Mais la lumière ne porte pas son fruit en nous sans notre mépris pour la ténèbre. Ce qui est sûr, en tout cas, c'est que la ténèbre elle-même ne porte pas de fruit. Nous sommes donc situés entre la souveraineté de la lumière, et la liberté de son fruit.

Enfin, nous sentons bien que nous sommes ici placés devant une façon de nous comprendre nous-mêmes. Nous sommes invités à nous situer au-delà ou en-deça, comme on voudra, d'une certaine opposition. Je précise cette opposition que nous avons à dépasser. Nous pourrions dire : nous sommes passifs à l'égard de la lumière puisque nous sommes éclairés, illuminés, rendus lumineux.  En revanche, nous serions actifs, puisqu'il y aurait des oeuvres. Passivité, parce que nous sommes éclairés ; activité parce que nous opérons. Eh bien, c'est cette opposition qui est balayée par ce texte.
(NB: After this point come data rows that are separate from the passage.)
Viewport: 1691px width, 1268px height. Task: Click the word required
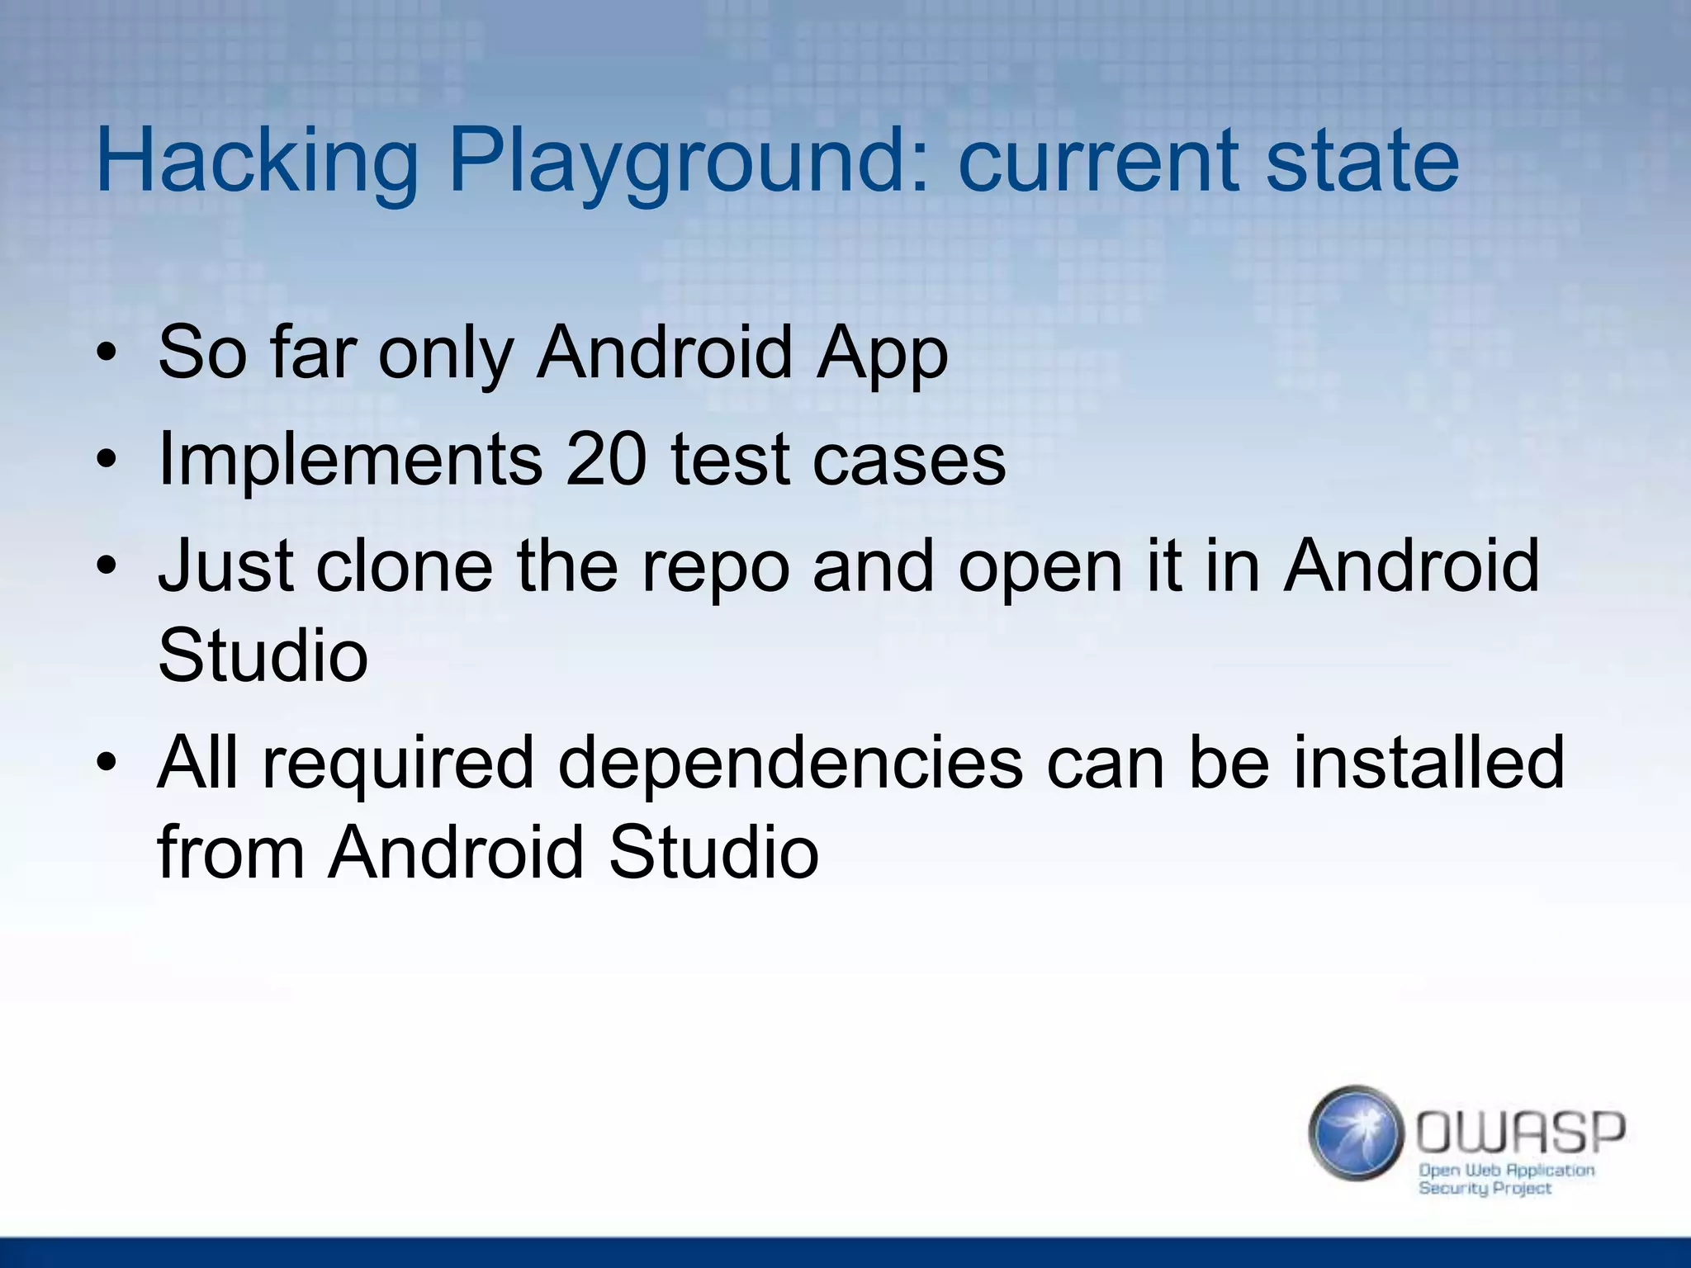(399, 764)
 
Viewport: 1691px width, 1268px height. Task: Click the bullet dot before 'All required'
(107, 764)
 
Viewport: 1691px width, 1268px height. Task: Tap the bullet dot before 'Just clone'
(107, 568)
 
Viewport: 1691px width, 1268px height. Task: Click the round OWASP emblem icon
(1356, 1133)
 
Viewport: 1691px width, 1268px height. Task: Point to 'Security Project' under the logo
(1485, 1189)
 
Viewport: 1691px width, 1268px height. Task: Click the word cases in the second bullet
(909, 460)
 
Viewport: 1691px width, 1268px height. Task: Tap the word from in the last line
(231, 851)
Cette opposition, d'une certaine façon, travaille ce passage, ou en tout cas la lecture que nous venons d'en faire. Or, cette opposition, ce texte l'envoie promener. Il nous place, au contraire, devant une souveraineté de la lumière, qui appelle notre soumission à la lumière, et qui, du coup, révèle notre liberté dans la lumière.